By Lyle Dykes

Issue #135 • May/June, 2012

Years ago when traveling on business, I looked out of the window of my motel one morning in Newport, Oregon, and noticed a little Chinese lady flipping over the cedar boards lying in her garden and scraping something from the bottom of them into a 5-gallon bucket. My curiosity got the best of me and I made my way down to her small fenced garden and introduced myself to this pleasant lady. She explained to me what she was doing, and I have adopted the same gardening method she used in Newport for my small vegetable garden at home.

We love our little mini-garden full of organic salad fixings: tomatoes, cucumbers, zucchini, chives, squash, carrots, radishes, and strawberries. Our garden is tucked between a wooden fence to the east and our home on the north and west. The fence and outside walls of our home are warmed by the sun as it comes over the mountains to the east; by midday the sun is strong. We use a spring which has been pumping water in a 5/8-inch stream since the 1950s when it was released from its underground source. It was once the only water supply for the cabin in the gulch. In the old days there was a pile of posts at the road’s edge and the proprietor of the business sold fenceposts to passersby, so we still call our property Post Pile Gulch.
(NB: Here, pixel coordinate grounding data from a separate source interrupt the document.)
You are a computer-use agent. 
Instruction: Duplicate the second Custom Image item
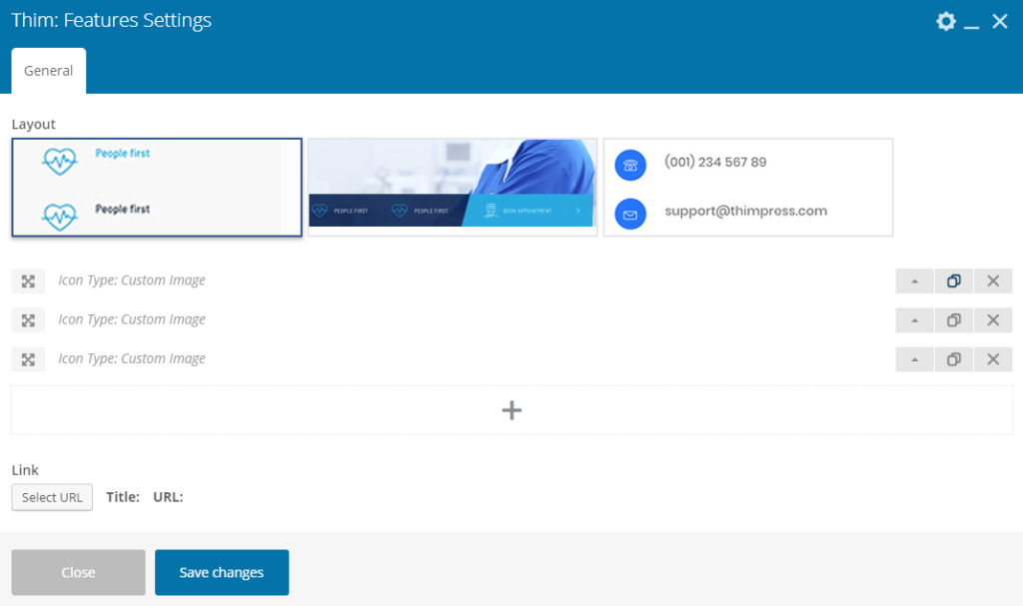953,319
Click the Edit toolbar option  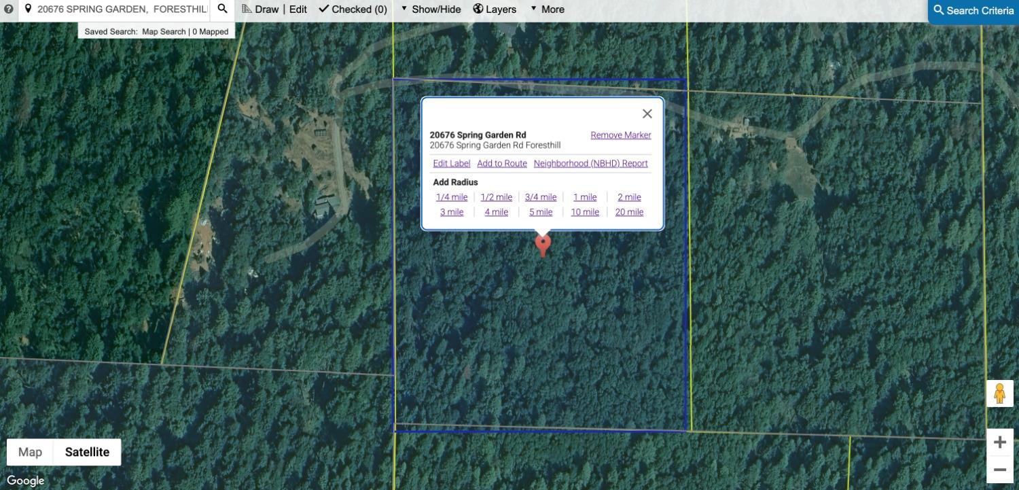coord(298,10)
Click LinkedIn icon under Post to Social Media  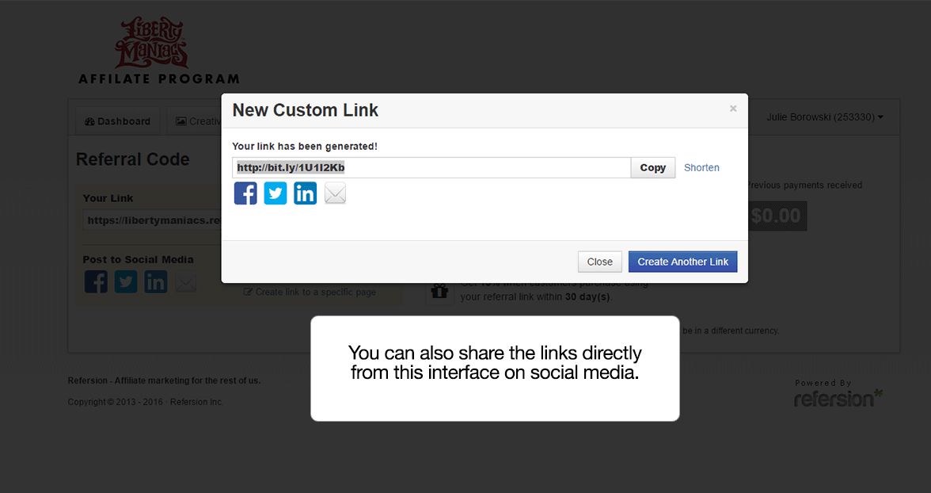coord(156,281)
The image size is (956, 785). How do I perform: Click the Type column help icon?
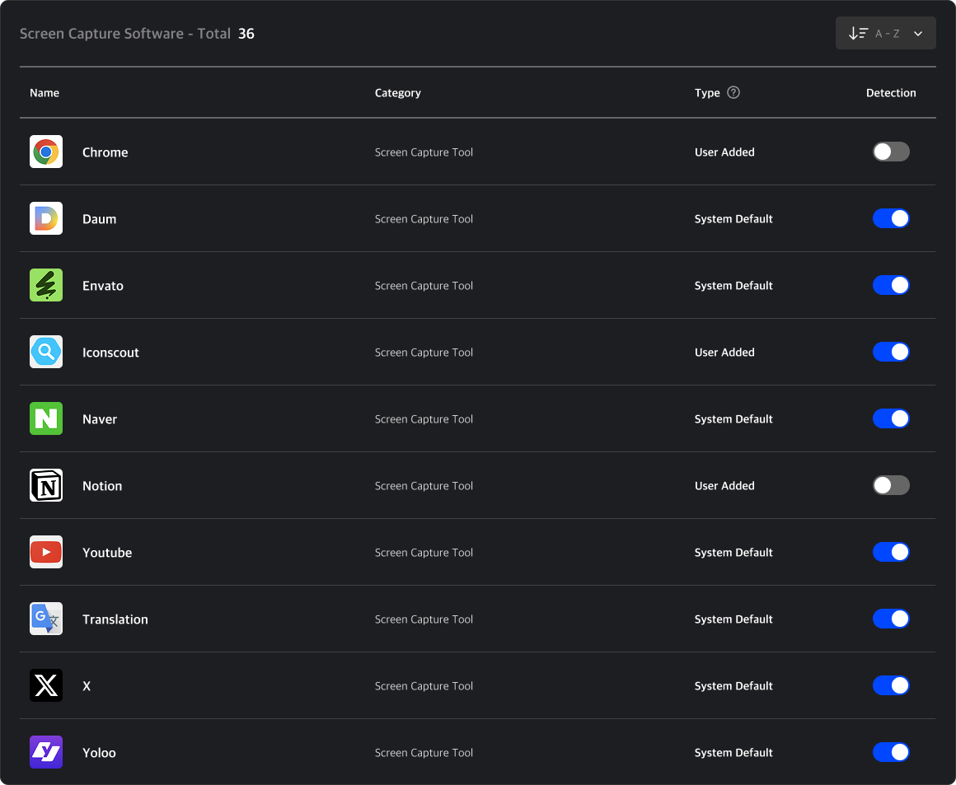[733, 92]
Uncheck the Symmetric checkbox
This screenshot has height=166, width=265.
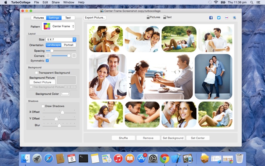(47, 61)
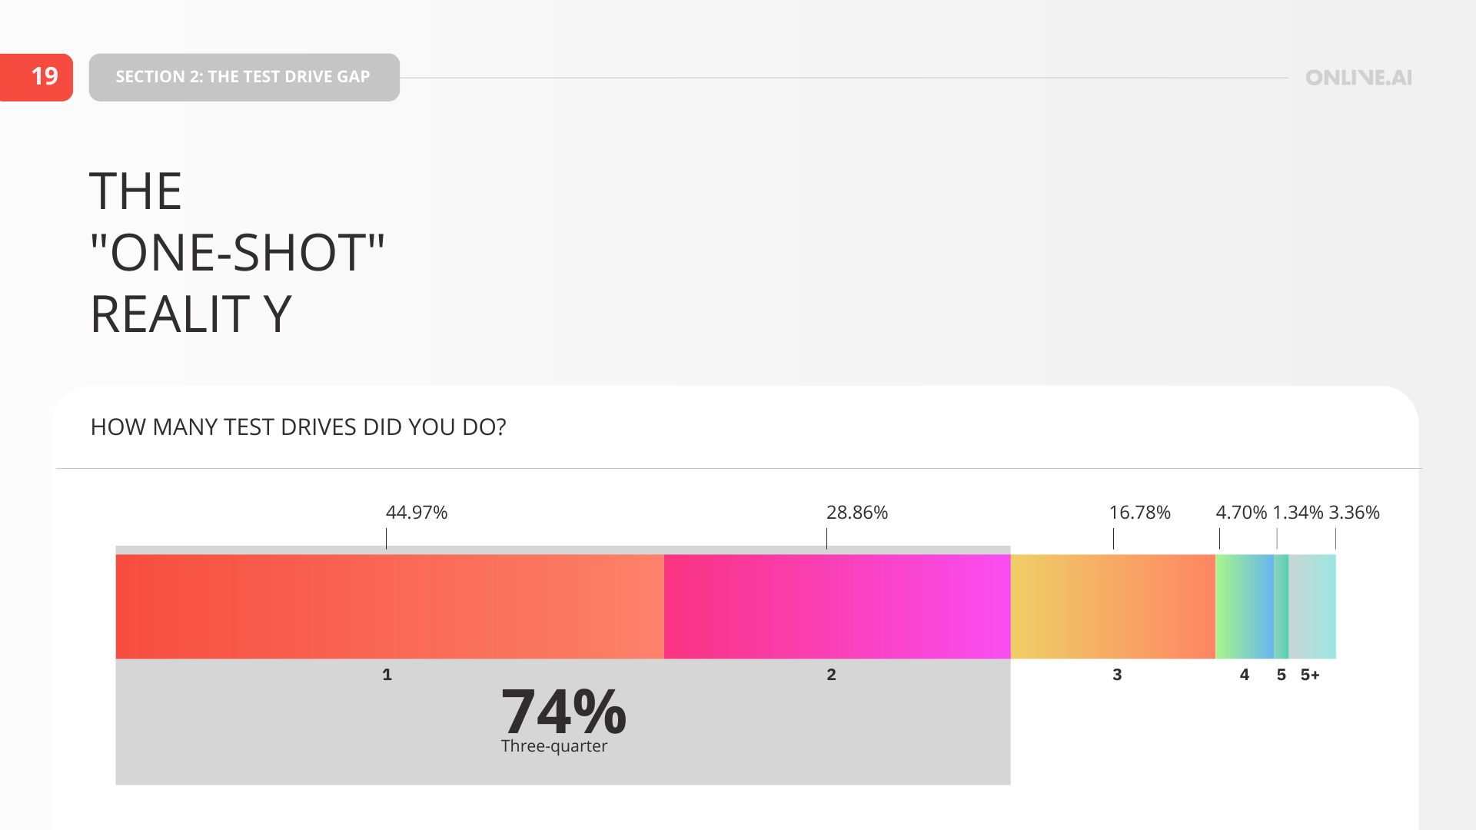Click the 28.86% data label
This screenshot has height=830, width=1476.
pyautogui.click(x=857, y=513)
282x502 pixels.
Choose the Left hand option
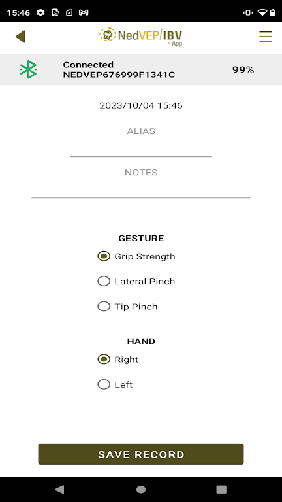[x=115, y=384]
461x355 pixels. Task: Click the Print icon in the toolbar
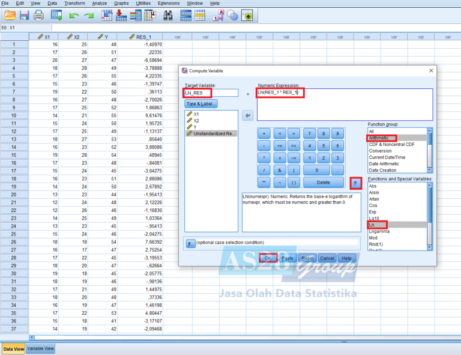click(39, 15)
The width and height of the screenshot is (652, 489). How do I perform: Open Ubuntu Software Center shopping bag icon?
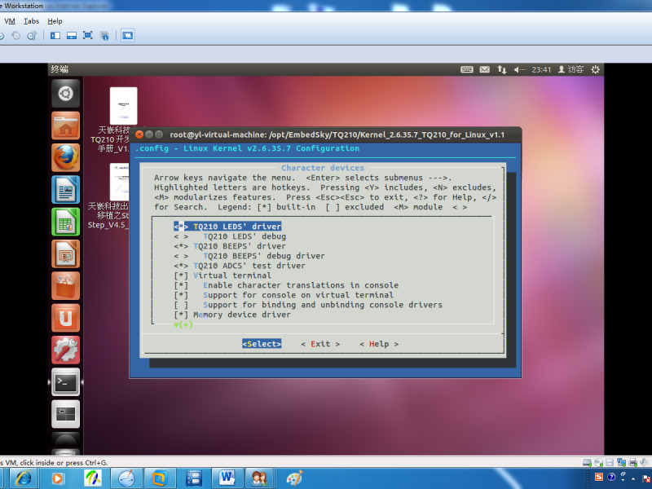pos(65,285)
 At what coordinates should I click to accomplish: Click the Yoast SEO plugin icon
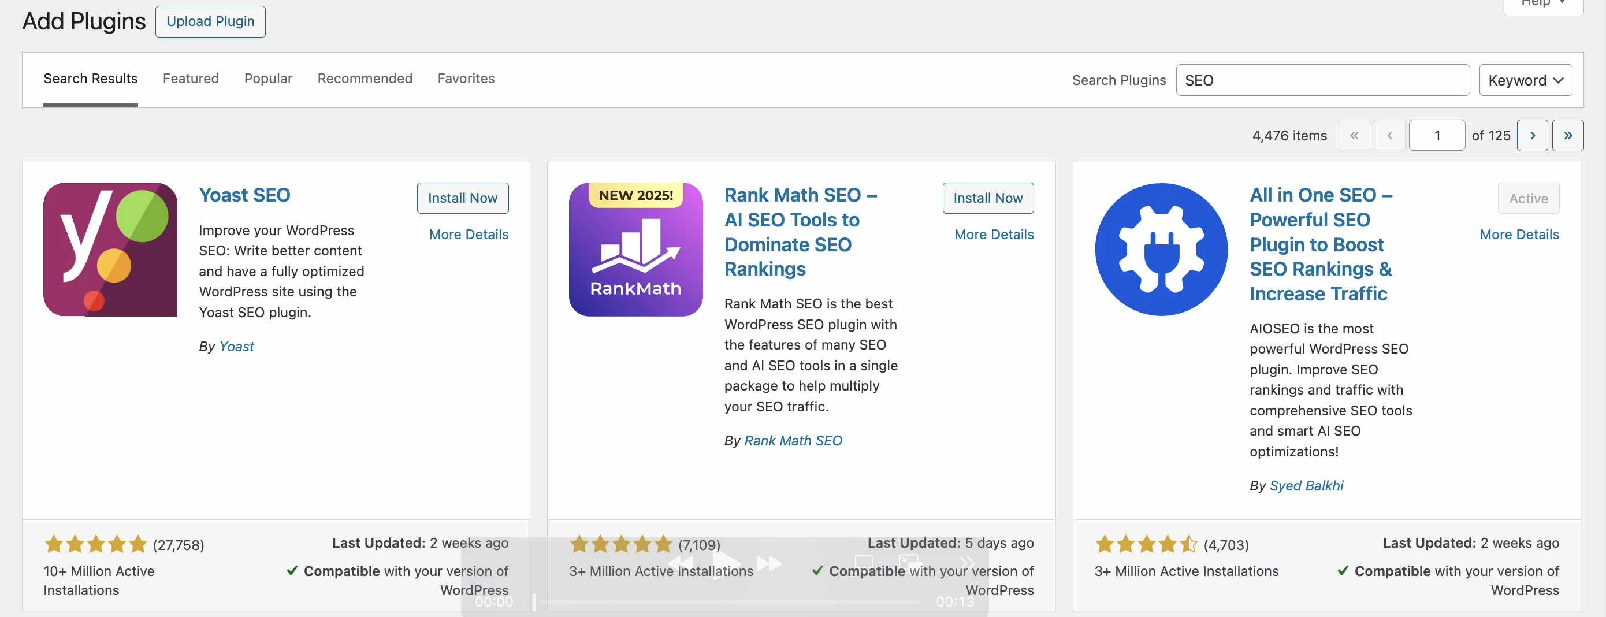(x=110, y=249)
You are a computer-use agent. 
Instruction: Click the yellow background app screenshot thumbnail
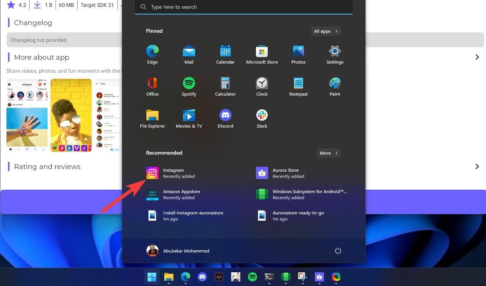point(71,115)
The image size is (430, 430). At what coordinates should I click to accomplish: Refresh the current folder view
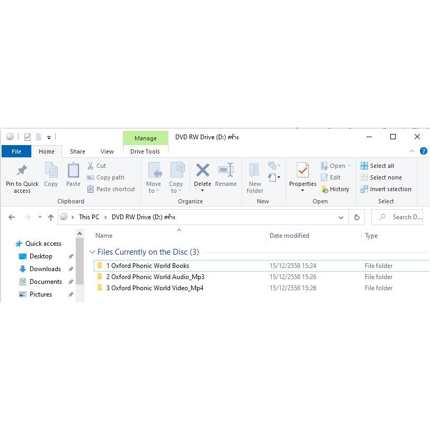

Using the Chinese lady’s method, I have placed Red Cedar fence boards between my strawberry rows and along the vine vegetables. These boards are the secret to combatting slugs and snails that plague vegetable garden success. The cedar fence boards, laid down flat, offer a sanctuary for the slugs, snails, and other creepy crawlies to hide under when the sun comes out. Little do they know that with the dawn comes the gardener to flip the boards over and either scrape off the underlying critters into a garden bucket or squash them with a well-placed squashing stick.


Take a trip to the local lumberyard or the do-it-yourselfer stores that are everywhere. They all have a stack of those ¾ x 5½ -inch red cedar dog-eared fence boards out front or in the lumber department. Buy a couple of extras for future projects. They are the best bargain there is for home wood projects.

Not only are these boards great for organic slug-killing, they also are handy for laying your watering hose on for periods of time, keeping the water off the strawberry, tomato, and vine plants. The water runs down the boards and floods the root areas.

Also, when walking into the garden to pick and weed, the boards provide a walking path that is easily seen and keeps your bare feet from getting the mud between your toes. The boards also stop the sun from getting to that part of the ground, and therefore there are no weeds to pull in that area.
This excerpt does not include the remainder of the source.